=== Exercise text ===

════════════════

Ron Santo died in December 2010, so he was unable to share his family and Cubs fans’ joy on his election to the Hall of Fame a year later.

His widow, Vicki, made the induction speech on behalf of her late husband, and asked fans and friends not to lament that. Joe Lemire:

Yet, in a stirring speech of grace and eloquence on Sunday, Vicki Santo urged those in attendance — vocal contingents of both Reds fans for Barry Larkin and Cubs fans for Santo — to dwell on the positive of her late husband’s career and life.

“This is not a sad day, not at all,” Vicki said. "This is a very happy day. This is an incredible day for an incredible man, a man who lived an extraordinary life to its fullest."

════════════════

=== Input data ===
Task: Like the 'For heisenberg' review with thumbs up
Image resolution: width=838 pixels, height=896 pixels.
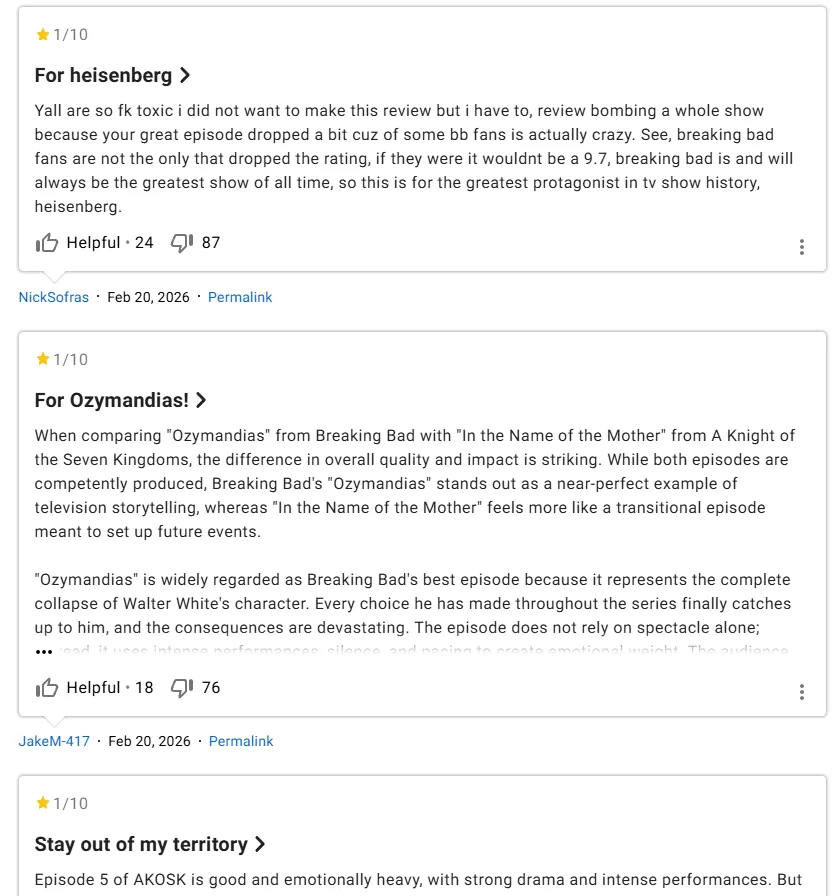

════════════════

=== What is needed ===
Reproduce word for word everything from "Yet, in a stirring" down to "career and life." in the passage on Ron Santo's Hall of Fame induction.

=== Final answer ===
Yet, in a stirring speech of grace and eloquence on Sunday, Vicki Santo urged those in attendance — vocal contingents of both Reds fans for Barry Larkin and Cubs fans for Santo — to dwell on the positive of her late husband’s career and life.